Semi-supervised 2D Human Pose Estimation via Adaptive Keypoint Masking
Kexin Meng, Ruirui Li, Daguang Jiang
TL;DR
This work tackles label scarcity in 2D human pose estimation by introducing adaptive keypoint masking within a semi-supervised teacher-student framework, coupled with dual-branch Mixup augmentation to enforce smoothness and manifold assumptions. The adaptive masking uses heatmap responses $H_i^j$ to compute $H_i^{max}$, $H_i^{min}$, and relative scores $r_i^j$, allocating masks per sample based on difficulty and treating extremely difficult samples with minimal masking. The method employs two strong augmentation branches and a Mixup-based loss $L_m=\alpha \mathbb{E}\| f(X_m)-H_i\|^2+(1-\alpha) \mathbb{E}\| f(X_m)-H_j\|^2$, all under the unified loss $L_{total}=L_s+\lambda_u L_u+\lambda_m L_m$. Experiments on COCO and MPII show substantial improvements over prior semi-supervised approaches (e.g., +5.2 AP on COCO with 1K labeled data and +0.3 AP on MPII), with ablations confirming the effectiveness of adaptive masking, the Mixup augmentation, and the placement of mixing operations.

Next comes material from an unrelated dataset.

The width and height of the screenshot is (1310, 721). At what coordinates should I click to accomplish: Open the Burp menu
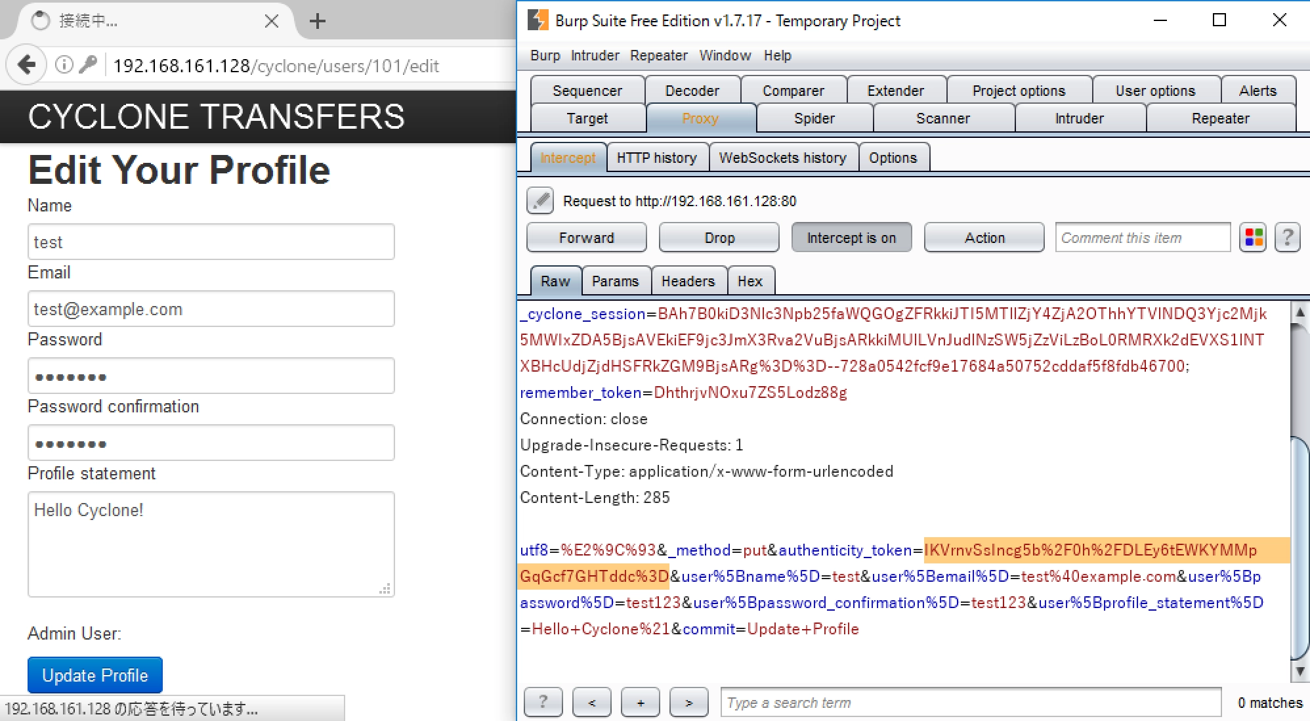(545, 56)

These contributions reduce labeling needs and improve robustness to pose diversity, advancing practical 2D pose estimation in real-world data regimes.
Abstract
Human pose estimation is a fundamental and challenging task in computer vision. Larger-scale and more accurate keypoint annotations, while helpful for improving the accuracy of supervised pose estimation, are often expensive and difficult to obtain. Semi-supervised pose estimation tries to leverage a large amount of unlabeled data to improve model performance, which can alleviate the problem of insufficient labeled samples. The latest semi-supervised learning usually adopts a strong and weak data augmented teacher-student learning framework to deal with the challenge of "Human postural diversity and its long-tailed distribution". Appropriate data augmentation method is one of the key factors affecting the accuracy and generalization of semi-supervised models. Aiming at the problem that the difference of sample learning is not considered in the fixed keypoint masking augmentation method, this paper proposes an adaptive keypoint masking method, which can fully mine the information in the samples and obtain better estimation performance. In order to further improve the generalization and robustness of the model, this paper proposes a dual-branch data augmentation scheme, which can perform Mixup on samples and features on the basis of adaptive keypoint masking. The effectiveness of the proposed method is verified on COCO and MPII, outperforming the state-of-the-art semi-supervised pose estimation by 5.2% and 0.3%, respectively.